═════ SUPPLIED RECORDS

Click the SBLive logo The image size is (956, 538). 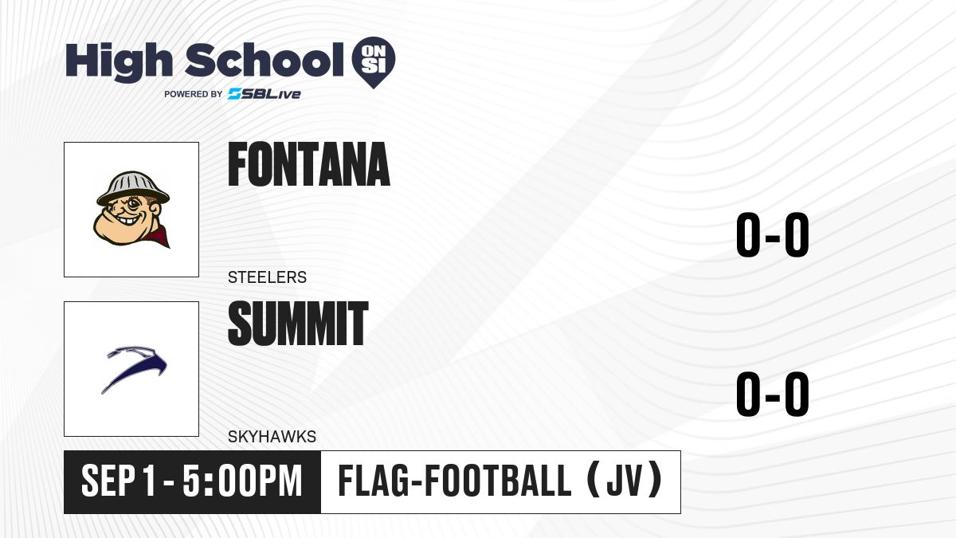point(264,94)
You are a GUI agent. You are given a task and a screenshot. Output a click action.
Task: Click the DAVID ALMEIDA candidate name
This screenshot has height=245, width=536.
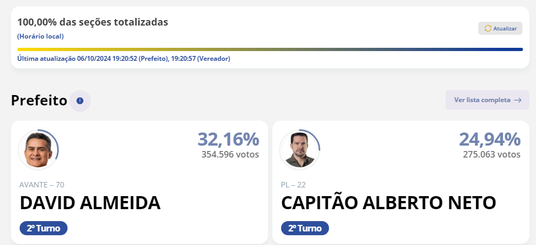coord(90,203)
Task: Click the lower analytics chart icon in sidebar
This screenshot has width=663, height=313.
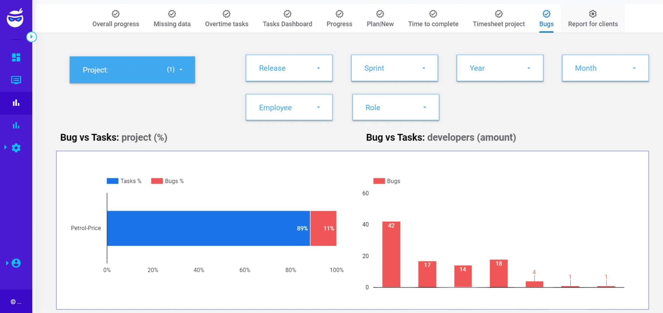Action: pyautogui.click(x=16, y=125)
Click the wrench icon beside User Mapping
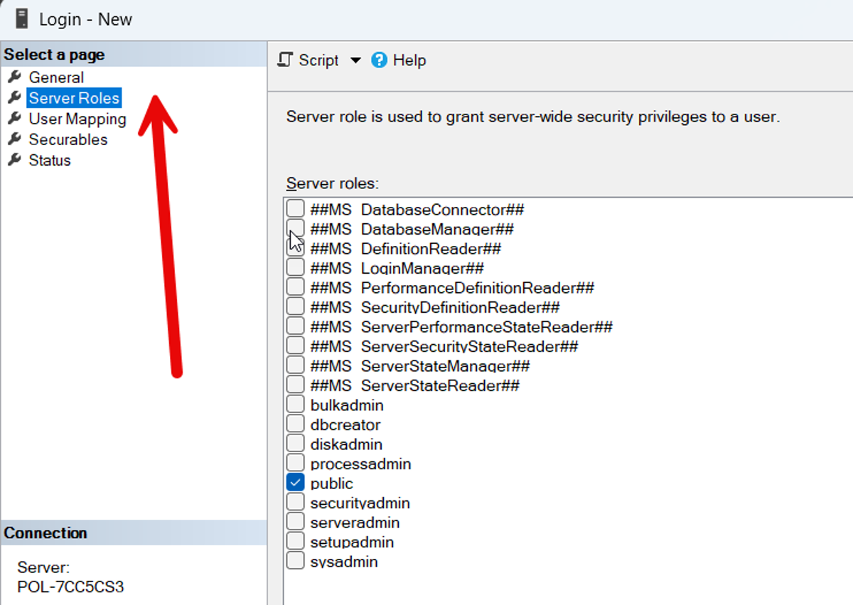 pos(14,118)
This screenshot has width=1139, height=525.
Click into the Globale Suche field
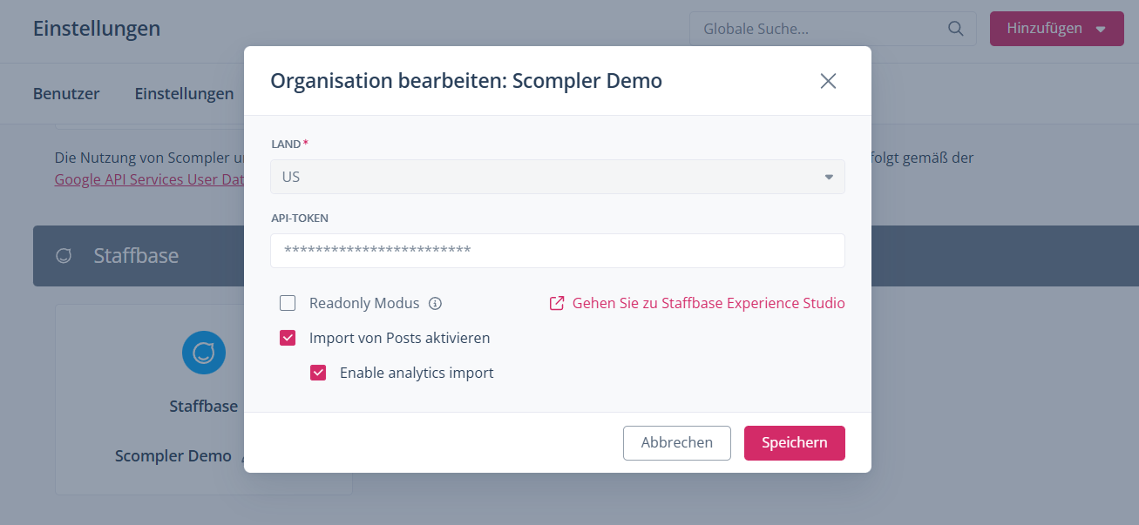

══════════

(TASK DIRECTIONS) Please give the lines of the data as a numbered list, from the line with "This screenshot has width=1139, height=525." up to and including the final line. Omit blank lines and leave out the pictures.

(OUTPUT)
1. This screenshot has width=1139, height=525.
2. Click into the Globale Suche field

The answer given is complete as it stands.